I have a playbook that:
Instructs a networking device to pull in a new firmware image via TFTP
Instructs the networking device to calculate the md5 hash value
Stores the output of the calculation in .stdout
Has a conditional When: statment that checks for a given md5 value in the .stdout before proceeding with the task block.
No matter what md5 value I give, it always runs the task block.
The conditional statement is:
when: '"new_ios_md5" | string in md5_result.stdout'
Here is the full playbook:
- name: UPGRADE SUP8L-E SWITCH FIRMWARE
hosts: switches
connection: network_cli
gather_facts: no
vars_prompt:
- name: "compliant_ios_version"
prompt: "What is the compliant IOS version?"
private: no
- name: "new_ios_bin"
prompt: "What is the name of the new IOS file?"
private: no
- name: "new_ios_md5"
prompt: "What is the MD5 value of the new IOS file?"
private: no
- name: "should_reboot"
prompt: "Do you want Ansible to reboot the hosts? (YES or NO)"
private: no
tasks:
- name: GATHER SWITCH FACTS
ios_facts:
- name: UPGRADE IOS IMAGE IF NOT COMPLIANT
block:
- name: COPY OVER IOS IMAGE
ios_command:
commands:
- command: "copy tftp://X.X.X.X/45-SUP8L-E/{{ new_ios_bin }} bootflash:"
prompt: '[{{ new_ios_bin }}]'
answer: "\r"
vars:
ansible_command_timeout: 1800
- name: CHECK MD5 HASH
ios_command:
commands:
- command: "verify /md5 bootflash:{{ new_ios_bin }}"
register: md5_result
vars:
ansible_command_timeout: 300
- name: CONTINUE UPGRADE IF MD5 HASH MATCHES
block:
- name: SETTING BOOT IMAGE
ios_config:
lines:
- no boot system
- boot system flash bootflash:{{ new_ios_bin }}
match: none
save_when: always
- name: REBOOT SWITCH IF INSTRUCTED
block:
- name: REBOOT SWITCH
ios_command:
commands:
- command: "reload"
prompt: '[confirm]'
answer: "\r"
vars:
ansible_command_timeout: 30
- name: WAIT FOR SWITCH TO RETURN
wait_for:
host: "{{inventory_hostname}}"
port: 22
delay: 60
timeout: 600
delegate_to: localhost
- name: GATHER ROUTER FACTS FOR VERIFICATION
ios_facts:
- name: ASSERT THAT THE IOS VERSION IS CORRECT
assert:
that:
- compliant_ios_version == ansible_net_version
msg: "New IOS version matches compliant version.
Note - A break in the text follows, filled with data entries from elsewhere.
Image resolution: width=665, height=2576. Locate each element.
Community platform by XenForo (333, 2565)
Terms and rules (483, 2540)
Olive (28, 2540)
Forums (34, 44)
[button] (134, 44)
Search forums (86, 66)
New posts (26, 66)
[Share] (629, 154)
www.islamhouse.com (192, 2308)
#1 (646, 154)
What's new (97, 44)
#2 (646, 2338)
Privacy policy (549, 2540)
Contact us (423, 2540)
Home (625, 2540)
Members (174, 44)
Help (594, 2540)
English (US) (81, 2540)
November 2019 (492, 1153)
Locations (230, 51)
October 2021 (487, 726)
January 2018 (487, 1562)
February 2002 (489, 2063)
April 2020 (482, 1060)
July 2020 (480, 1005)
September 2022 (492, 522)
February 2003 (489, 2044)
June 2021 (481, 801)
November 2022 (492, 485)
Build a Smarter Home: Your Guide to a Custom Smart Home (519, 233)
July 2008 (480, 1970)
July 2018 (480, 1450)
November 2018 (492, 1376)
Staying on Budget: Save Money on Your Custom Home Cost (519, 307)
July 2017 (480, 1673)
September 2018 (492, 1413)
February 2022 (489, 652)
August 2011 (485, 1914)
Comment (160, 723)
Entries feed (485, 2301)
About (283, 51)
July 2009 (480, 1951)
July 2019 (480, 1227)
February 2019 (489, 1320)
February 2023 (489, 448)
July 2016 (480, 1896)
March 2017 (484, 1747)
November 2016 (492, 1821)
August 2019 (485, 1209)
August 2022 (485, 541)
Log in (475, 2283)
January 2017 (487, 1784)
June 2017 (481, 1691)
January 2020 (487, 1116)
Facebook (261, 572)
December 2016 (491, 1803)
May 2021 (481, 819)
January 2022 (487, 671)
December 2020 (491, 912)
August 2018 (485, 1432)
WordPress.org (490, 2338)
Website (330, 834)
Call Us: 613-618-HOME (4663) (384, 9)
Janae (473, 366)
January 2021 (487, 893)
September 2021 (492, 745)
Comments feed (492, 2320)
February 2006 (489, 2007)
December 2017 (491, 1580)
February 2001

Upgrade successful."
when: should_reboot == "YES"
when: '"new_ios_md5" | string in md5_result.stdout'
when: ansible_net_version != compliant_ios_version
...
The other two conditionals in the playbook work as expected. I cannot figure out how to get ansible to fail the when: '"new_ios_md5" | string in md5_result.stdout' conditional and stop the play if the md5 value is wrong.
When you run the play with debug output the value of stdout is:
"stdout": [
".............................................................................................................................................Done!",
"verify /md5 (bootflash:cat4500es8-universalk9.SPA.03.10.02.E.152-6.E2.bin) = c1af921dc94080b5e0172dbef42dc6ba"
]
You can clearly see the calculated md5 in the string but my conditional doesn't seem to care either way.
Does anyone have any advice?

When you write:
when: '"new_ios_md5" | string in md5_result.stdout'
You are looking for the literal string "new_ios_md5" inside the variable md5_result.stdout. Since you actually want to refer to the new new_ios_md5 variable, you ened to remove the quotes around it:
when: 'new_ios_md5 | string in md5_result.stdout'

Credit goes to zoredache on reddit for the final solution:
BTW, you know that for most of the various networking commands ios_command the results come back as a list right? So you need to index into the list relative to the command you run.
Say you had this. task
ios_command:
commands:
- command: "verify /md5 bootflash:{{ new_ios_bin }}"
- command: show version
- command: show config
register: results
You would have output in the list like this.
# results.stdout[0] = verify
# results.stdout[1] = show version
# results.stdout[2] = show config
So the correct conditional statement would be:
when: 'new_ios_md5 in md5_result.stdout[0]'

Related

AWX playbook failing with "network os cisco.iosxr.iosxr is not supported"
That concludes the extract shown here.